Segment Open
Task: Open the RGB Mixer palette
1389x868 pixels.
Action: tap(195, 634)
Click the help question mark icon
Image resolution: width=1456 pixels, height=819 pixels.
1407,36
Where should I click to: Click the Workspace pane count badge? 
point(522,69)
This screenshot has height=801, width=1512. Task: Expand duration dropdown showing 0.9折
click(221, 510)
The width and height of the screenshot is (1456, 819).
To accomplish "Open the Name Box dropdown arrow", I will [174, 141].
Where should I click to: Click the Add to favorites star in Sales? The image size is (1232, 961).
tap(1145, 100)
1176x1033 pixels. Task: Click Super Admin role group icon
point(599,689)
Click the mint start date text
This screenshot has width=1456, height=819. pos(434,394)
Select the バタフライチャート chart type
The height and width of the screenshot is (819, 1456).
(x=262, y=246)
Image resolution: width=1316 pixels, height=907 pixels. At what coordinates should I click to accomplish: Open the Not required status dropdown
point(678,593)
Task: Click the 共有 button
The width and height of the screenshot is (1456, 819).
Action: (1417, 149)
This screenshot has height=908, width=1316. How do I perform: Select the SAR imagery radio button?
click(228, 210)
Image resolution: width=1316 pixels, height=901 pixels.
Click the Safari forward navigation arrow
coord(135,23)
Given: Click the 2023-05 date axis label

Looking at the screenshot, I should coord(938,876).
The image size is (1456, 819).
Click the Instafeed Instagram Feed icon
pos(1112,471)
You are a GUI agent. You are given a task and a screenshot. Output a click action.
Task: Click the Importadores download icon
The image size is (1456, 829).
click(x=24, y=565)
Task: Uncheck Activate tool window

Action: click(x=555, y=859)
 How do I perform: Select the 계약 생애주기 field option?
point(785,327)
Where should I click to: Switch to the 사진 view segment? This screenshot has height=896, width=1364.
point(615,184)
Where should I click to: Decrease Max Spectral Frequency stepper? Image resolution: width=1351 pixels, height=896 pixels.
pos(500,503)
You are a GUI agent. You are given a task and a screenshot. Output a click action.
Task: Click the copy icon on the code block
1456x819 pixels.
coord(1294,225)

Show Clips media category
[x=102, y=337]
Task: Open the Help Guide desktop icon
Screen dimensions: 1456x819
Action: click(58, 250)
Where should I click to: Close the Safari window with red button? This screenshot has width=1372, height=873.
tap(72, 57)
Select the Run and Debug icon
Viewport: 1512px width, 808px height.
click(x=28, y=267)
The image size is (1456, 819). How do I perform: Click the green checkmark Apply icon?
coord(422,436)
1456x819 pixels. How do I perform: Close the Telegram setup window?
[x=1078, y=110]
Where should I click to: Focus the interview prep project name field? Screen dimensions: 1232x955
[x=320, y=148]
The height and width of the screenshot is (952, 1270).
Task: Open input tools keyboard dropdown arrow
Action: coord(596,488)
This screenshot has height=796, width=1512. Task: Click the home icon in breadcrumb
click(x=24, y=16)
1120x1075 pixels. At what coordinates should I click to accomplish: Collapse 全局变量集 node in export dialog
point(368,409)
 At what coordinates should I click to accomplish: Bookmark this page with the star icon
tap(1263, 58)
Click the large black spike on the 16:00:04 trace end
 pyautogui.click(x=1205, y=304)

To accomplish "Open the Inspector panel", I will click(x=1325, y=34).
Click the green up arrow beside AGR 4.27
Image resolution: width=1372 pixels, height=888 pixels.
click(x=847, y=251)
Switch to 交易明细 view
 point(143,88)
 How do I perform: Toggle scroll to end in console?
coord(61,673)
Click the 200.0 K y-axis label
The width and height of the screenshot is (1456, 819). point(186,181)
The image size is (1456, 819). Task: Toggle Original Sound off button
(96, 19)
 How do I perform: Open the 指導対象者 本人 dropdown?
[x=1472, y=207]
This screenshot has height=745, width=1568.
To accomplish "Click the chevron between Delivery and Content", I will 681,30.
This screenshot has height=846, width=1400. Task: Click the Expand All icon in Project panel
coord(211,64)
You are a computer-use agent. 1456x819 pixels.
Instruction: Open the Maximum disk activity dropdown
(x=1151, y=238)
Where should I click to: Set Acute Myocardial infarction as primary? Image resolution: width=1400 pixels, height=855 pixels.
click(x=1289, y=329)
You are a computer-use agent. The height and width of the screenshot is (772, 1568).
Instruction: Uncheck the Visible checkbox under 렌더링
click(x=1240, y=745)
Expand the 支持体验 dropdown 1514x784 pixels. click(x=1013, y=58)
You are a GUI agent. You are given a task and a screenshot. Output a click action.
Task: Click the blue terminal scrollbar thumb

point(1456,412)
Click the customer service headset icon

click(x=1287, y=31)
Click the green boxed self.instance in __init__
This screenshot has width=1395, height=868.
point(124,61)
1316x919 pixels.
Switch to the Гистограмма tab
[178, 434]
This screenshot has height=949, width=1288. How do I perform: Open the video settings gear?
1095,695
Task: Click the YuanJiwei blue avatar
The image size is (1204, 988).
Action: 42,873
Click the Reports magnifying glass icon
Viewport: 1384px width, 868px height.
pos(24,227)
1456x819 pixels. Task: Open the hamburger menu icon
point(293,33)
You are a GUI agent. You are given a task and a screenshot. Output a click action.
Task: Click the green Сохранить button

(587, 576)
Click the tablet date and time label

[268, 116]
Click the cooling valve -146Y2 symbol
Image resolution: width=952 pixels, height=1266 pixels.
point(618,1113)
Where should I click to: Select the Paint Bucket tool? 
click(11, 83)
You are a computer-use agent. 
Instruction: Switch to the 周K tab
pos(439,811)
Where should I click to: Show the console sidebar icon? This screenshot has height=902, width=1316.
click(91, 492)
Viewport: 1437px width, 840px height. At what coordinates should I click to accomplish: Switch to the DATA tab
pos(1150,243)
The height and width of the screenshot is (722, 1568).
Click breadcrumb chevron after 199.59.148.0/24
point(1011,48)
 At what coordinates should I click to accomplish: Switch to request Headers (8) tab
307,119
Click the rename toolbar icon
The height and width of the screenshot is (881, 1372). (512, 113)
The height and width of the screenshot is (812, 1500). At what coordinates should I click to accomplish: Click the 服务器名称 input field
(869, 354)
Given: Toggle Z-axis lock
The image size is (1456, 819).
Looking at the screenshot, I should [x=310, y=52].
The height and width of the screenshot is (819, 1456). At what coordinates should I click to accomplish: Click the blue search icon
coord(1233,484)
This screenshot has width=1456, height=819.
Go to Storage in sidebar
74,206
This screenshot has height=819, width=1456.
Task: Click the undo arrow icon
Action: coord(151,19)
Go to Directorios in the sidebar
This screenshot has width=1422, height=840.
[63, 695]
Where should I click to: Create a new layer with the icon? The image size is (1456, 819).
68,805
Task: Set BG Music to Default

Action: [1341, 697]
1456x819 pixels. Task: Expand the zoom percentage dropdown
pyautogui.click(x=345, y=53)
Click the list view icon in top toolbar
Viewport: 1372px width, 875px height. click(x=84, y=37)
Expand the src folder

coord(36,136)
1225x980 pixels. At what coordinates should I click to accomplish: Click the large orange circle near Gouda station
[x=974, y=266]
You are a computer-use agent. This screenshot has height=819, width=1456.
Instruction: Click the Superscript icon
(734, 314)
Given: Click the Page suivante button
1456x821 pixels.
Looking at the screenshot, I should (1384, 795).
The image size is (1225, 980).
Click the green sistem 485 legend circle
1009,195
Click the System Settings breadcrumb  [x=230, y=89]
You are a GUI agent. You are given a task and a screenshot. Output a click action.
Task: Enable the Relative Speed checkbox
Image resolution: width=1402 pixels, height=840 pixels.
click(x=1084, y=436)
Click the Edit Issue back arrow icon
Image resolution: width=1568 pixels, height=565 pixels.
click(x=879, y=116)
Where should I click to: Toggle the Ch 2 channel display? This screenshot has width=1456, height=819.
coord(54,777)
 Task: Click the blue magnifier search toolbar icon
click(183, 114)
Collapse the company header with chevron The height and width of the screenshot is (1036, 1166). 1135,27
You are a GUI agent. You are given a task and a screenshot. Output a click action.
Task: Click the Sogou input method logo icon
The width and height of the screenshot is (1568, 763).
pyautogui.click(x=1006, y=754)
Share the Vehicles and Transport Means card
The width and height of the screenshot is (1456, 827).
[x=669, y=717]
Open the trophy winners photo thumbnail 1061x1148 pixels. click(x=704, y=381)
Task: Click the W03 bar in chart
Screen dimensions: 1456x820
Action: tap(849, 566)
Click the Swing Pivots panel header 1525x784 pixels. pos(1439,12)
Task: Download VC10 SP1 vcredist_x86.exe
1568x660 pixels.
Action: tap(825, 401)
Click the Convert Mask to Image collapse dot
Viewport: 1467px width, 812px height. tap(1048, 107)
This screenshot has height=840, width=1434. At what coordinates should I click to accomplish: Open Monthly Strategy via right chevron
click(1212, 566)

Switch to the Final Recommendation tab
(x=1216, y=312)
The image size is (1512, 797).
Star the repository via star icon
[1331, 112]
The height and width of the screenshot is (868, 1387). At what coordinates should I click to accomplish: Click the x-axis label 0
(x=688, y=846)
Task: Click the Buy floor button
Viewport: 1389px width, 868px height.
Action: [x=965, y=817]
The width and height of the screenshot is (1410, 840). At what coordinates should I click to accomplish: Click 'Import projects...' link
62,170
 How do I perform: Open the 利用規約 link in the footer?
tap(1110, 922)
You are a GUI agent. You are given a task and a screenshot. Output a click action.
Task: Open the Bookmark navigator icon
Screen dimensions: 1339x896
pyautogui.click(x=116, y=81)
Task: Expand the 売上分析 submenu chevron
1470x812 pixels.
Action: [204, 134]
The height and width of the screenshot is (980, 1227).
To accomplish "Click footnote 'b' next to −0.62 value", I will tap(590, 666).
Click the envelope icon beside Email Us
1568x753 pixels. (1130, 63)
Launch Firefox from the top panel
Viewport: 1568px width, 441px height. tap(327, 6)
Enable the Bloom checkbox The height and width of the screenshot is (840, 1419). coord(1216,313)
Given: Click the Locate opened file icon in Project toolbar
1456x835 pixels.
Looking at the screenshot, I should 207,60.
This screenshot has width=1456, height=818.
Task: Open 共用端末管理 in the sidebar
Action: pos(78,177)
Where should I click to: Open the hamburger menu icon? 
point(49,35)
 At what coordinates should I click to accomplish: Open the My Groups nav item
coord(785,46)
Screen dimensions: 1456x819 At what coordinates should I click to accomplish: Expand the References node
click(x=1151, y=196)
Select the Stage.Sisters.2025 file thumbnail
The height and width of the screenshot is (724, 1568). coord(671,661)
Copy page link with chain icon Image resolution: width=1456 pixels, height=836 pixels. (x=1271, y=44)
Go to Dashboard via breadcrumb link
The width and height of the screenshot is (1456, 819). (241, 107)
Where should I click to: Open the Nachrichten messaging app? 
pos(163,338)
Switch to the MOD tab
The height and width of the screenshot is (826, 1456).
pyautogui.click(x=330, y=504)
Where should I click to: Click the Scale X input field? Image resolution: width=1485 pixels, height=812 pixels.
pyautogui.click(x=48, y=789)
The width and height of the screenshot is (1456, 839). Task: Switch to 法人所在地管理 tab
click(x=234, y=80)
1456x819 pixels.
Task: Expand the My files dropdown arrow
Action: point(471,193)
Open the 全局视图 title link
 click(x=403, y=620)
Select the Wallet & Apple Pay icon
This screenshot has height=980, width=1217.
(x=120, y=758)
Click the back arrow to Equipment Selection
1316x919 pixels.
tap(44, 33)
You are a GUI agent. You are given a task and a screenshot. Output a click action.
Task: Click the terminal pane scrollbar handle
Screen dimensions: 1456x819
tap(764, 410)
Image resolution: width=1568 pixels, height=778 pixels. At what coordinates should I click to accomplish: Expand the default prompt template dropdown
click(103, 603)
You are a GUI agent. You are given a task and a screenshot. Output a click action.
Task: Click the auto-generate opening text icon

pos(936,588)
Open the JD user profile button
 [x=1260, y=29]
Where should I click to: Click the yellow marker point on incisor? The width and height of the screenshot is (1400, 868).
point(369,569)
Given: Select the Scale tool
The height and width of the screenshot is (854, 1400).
Segment Closed
Task to complete: From the entries above, return exactly the line containing "You are a computer-use agent. 1456x819", the line containing "Expand the 支持体验", and all lines between, and nothing else.

Answer section:
You are a computer-use agent. 1456x819 pixels.
Instruction: Open the Maximum disk activity dropdown
(x=1151, y=238)
Where should I click to: Set Acute Myocardial infarction as primary? Image resolution: width=1400 pixels, height=855 pixels.
click(x=1289, y=329)
You are a computer-use agent. The height and width of the screenshot is (772, 1568).
Instruction: Uncheck the Visible checkbox under 렌더링
click(x=1240, y=745)
Expand the 支持体验 dropdown 1514x784 pixels. click(x=1013, y=58)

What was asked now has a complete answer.